经生四处寻找钟表之时,不知何时离去的悬钩子啪的一声推门回来了,她将手中几大袋包装盒放到石桌上,“辛苦了,这是慰问品。”
首先打开一盒,里面是刚做好的烧烤串串,经生也不跟悬钩子客气了,一口消灭了好几串。
这时,文可掬也虚弱地扶着内门过来了,修缮过程不好受,她满脸风霜,实在说不出那声谢,只向经生微微颔首,挥袖收回了本物。

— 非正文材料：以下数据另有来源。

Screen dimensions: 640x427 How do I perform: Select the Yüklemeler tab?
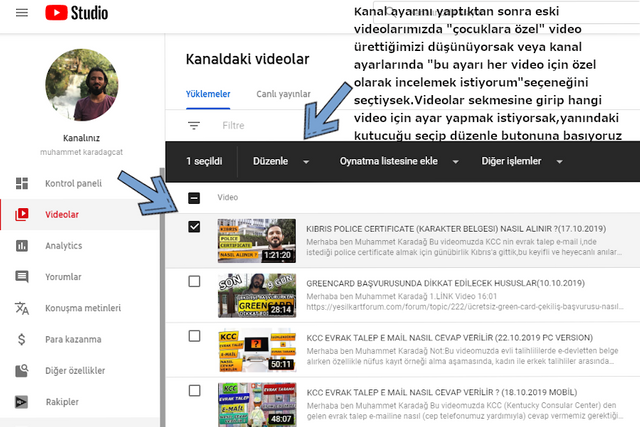[x=208, y=94]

前烟费了半身灵力,不知怎么还能维持那副活力满满的状态,颇有余裕去教训文可掬,“你下次还是少把本物放出来,再来一次,可没那么好修了。”
那边的悬钩子见瓷仙消失了,便知文可掬能行动了,事情完满解决,她便收敛了一天以来的无理取闹,正经地跟经生道别,“这次谢谢了,回见。”
文可掬看也不看仍在喋喋不休的前烟,嘭的一声关上了后院外门。
“啧啧啧。”前烟对客人的态度摇摇头,“这生意做得可真不值。”
“你又不是今天才知道。”恢复了些许力气的经生打开了剩下的几个包装盒,东挑一口炒粉,西嗦一口奶茶,“记得记账,之后找收撰人报销。”
前烟快言快语地推卸道:“这是你的工作。”
经生想了想,悲哀地发现前烟是对的,只好咽下一口烤肉,痛苦地应下了。
这单生意算是过了,经生还以为能休息几天,没承想,隔天一大早就被窸窸窣窣的谈话声吵醒了。
是前烟在压低声音问诊。
“你大致描述下伤势。”
“嗯,被瓷片割破了灵体?那就这两种药粉吧,一种疗伤,另一种补灵。”
“你真的不能把伤者带过来让我看看吗?这样才能开出对症的方子……”
“好好好,我不强求,你先把药带回去试试,别把我这里给掀了,等会儿经生起床要跟我抗议了。”
今日的首次来客听起来像是非法交易。